For each of the following four tasks:
- Download viruses with complete protein HA and NA segments as FASTA
- Metadata for FASTA files: `Isolate name|Type|Gene name|Collection date|Protein Accession no.|Isolate ID|Lineage|Clade`
    
1. Collect all human viruses from **1/1/2010 - 1/1/2024** from [GISAID](https://gisaid.org/)
2. Collect data on strains previously analyzed by IRAT and replicate the [IRAT table](https://www.cdc.gov/flu/pandemic-resources/monitoring/irat-virus-summaries.htm#H1N2variant)
3. Collect variant sequences (animal sequences that have emerged in humans)
4. Collect all animal sequences from **1/1/2020 - 1/1/2024**

In [3]:
import glob, os, json
import pandas as pd
from datetime import date
from collections import Counter
import warnings
warnings.filterwarnings('ignore')
from emergenet.utils import parse_fasta, filter_by_date_range, save_model
from emergenet.emergenet import Enet

# Directory paths
HUMAN_DIR = 'data/human/'
ENET_DATA_DIR = 'emergenet/data/'
ENET_MODEL_DIR = 'emergenet/models/'
IRAT_DIR = 'data/irat/'
VARIANT_DIR = 'data/variant/'
ANIMAL_DIR = 'data/animal/'

# Length to truncate sequences
HA_TRUNC = 560
NA_TRUNC = 460

## 1) Human Sequences
Collect all human viruses from **1/1/2010 - 1/1/2024** from [GISAID](https://gisaid.org/)

In [60]:
# Compile all human sequences
fasta_files = glob.glob(os.path.join(HUMAN_DIR, '*.fasta'))

human = pd.DataFrame()
for file in fasta_files:
    df = parse_fasta(file)
    human = pd.concat([human, df], ignore_index=True)
    
# Sort by date and save
human = human.sort_values(by=['date']).reset_index(drop=True)
human.to_csv(ENET_DATA_DIR + 'human.csv', index=False)
human.to_csv('data/human.csv', index=False)
human.head()

Unnamed: 0,name,subtype,segment,date,accession,sequence,HA,NA
0,A/Finland/836N/2010,H1N1,HA,2010-01-01,EPI545126,MKAILVVLLYTFATANADTLCIGYHANNSTDTVDTVLEKNVTVTHS...,H1,N1
1,A/Finland/776N/2010,H1N1,,2010-01-01,EPI545107,MNPNQKIITIGSVCMTIGMANLILQIGNIISIWISHSIQLGNQNQI...,H1,N1
2,A/Finland/776N/2010,H1N1,HA,2010-01-01,EPI545105,MKAILVVLLYIFATANADTLCIGYHANNSTDTVDTVLEKNVTVTHS...,H1,N1
3,A/Finland/799N/2010,H1N1,,2010-01-01,EPI545114,MNPNQKIITIGSVCMTIGMANLILQIGNIISIWISHSIQLGNQNQI...,H1,N1
4,A/Finland/799N/2010,H1N1,HA,2010-01-01,EPI545112,MKAILVVLLYTFATANADTLCIGYHANNSTDTVDTVLEKNVTVTHS...,H1,N1


### Prepare human sequences for current time

This is for evaluating animal strains at current time, preloaded into Emergenet

1. Filter within one year of current time (1/1/2023 - 1/1/2024)
2. Filter by subtype for both HA and NA
3. Save to `emergenet/data/current/<subtype>.csv`
4. Train Enet models for each subtype and save to `emergenet/models/<subtype>.csv`

In [5]:
# Filter human sequences for current time
human = pd.read_csv(ENET_DATA_DIR + 'human.csv', na_filter=False)

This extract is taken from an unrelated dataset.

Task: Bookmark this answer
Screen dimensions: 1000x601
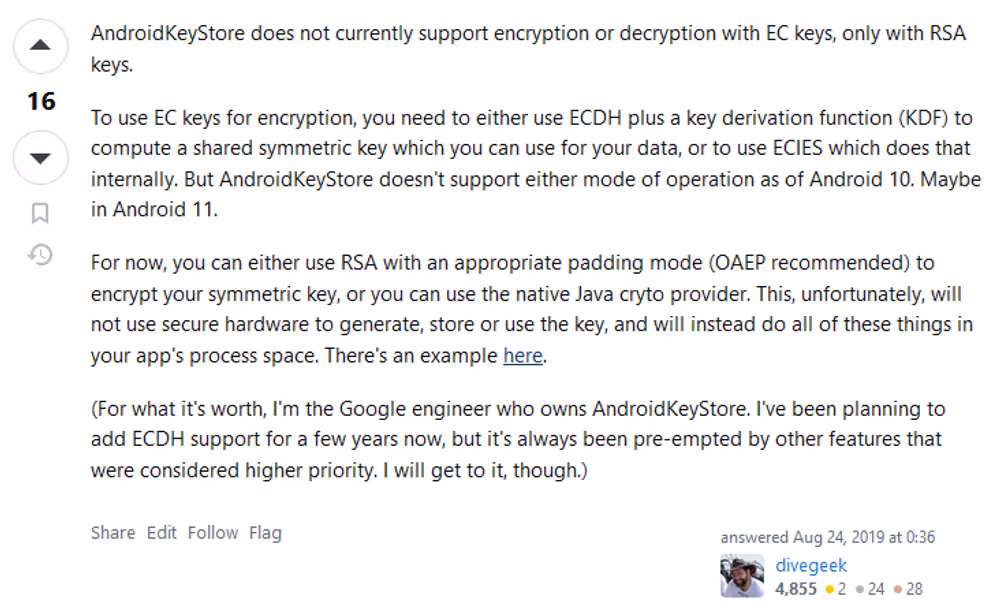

os.makedirs(ENET_DATA_DIR + 'current/', exist_ok=True)
end = date(2024, 1, 1)
start = date(end.year - 1, end.month, end.day)
current = filter_by_date_range(human, 'date', str(start), str(end))

# Initialize Enet
enet = Enet(str(end), ' '*HA_TRUNC, ' '*NA_TRUNC, random_state=42)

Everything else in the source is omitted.